Isaac Asimov had fascinating ideas. One of them was his theory for predicting human behaviour using the simple rules of mathematics and science.
Let’s look at the molecules that make up water. When we apply enough heat to them, they react by transforming into steam. If wind were introduced to the millions of molecules in the air we breathe, they will move with the direction of the wind. From the scientific point of view, we can deduce how molecules will behave.
Now let’s look at a group of people in any situation. Introduce an idea to them and they will interact. Let’s say we apply the idea that white is ugly and black is beautiful. Or let’s say that first-world countries should part with their money and give it to third-world nations. The people-molecules will react and transform itself into a volatile group, moving either in the direction of, or away from the idea-leader.

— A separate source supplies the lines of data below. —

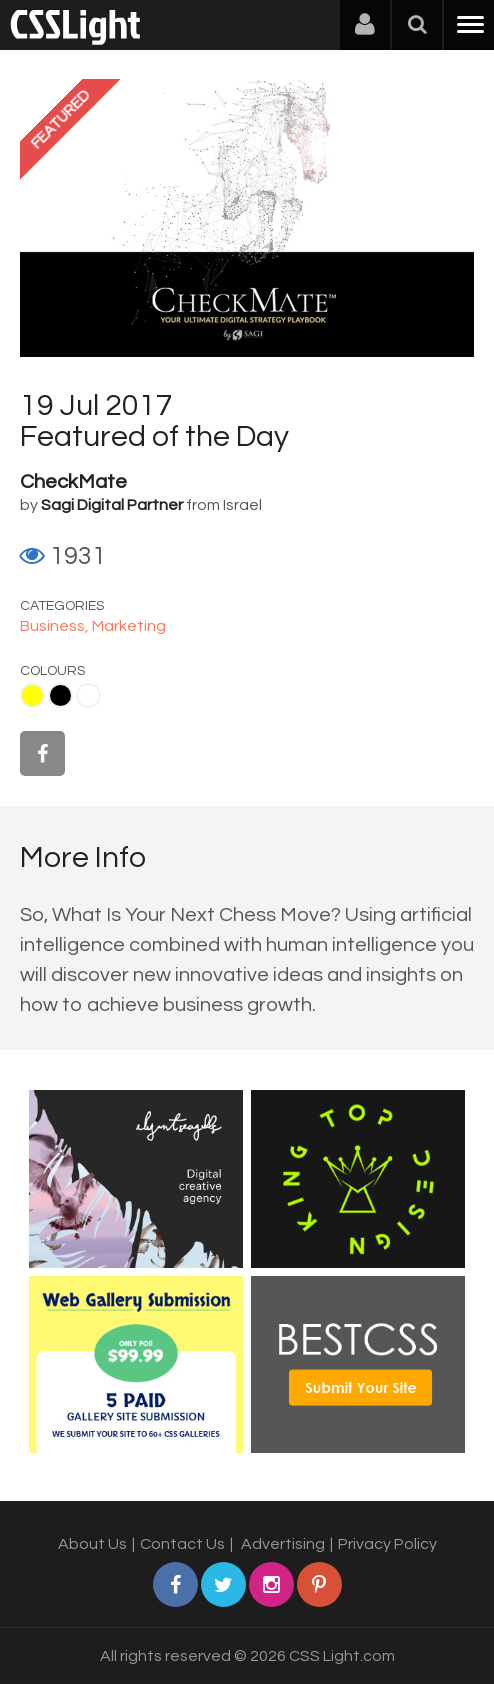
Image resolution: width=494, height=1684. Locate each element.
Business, (56, 626)
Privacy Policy (387, 1544)
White (88, 695)
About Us (92, 1544)
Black (60, 695)
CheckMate (73, 482)
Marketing (129, 626)
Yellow (32, 695)
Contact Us (182, 1544)
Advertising (283, 1544)
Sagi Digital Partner (112, 505)
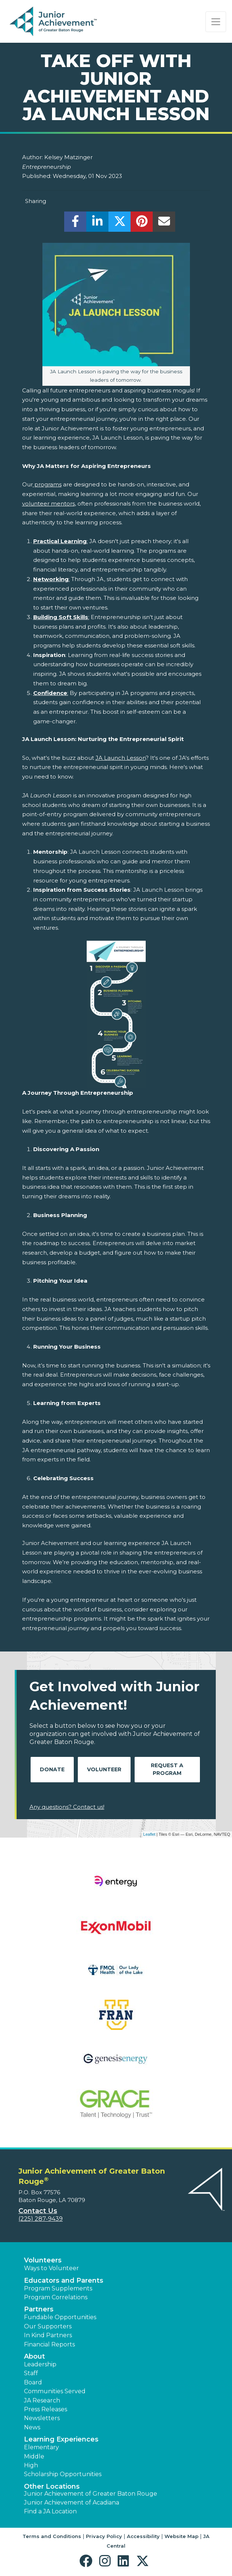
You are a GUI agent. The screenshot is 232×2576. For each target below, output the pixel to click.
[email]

In another application, let’s ask a group of educated people and a group of fishmongers, what they would do with money won at a lottery. I have not posed this question in a controlled situation, but I can imagine that the educated class would think of either philanthropic pursuits or wise investments, while the fishmongers would think of something else.
Based on the unwritten laws of human nature, a behaviour pattern will emerge. Human nature varies from one culture to another and should be considered, together with other factors such as religion, when predicting human behaviour.
Asimov termed his new science of social behaviour, psychohistory. Some educational institutions have called it econophysics or social cognitive neuroscience. But I believe stereotyping and racial profiling require a subtile consideration, and should neither be misused nor treated as a blanket description for a group of people.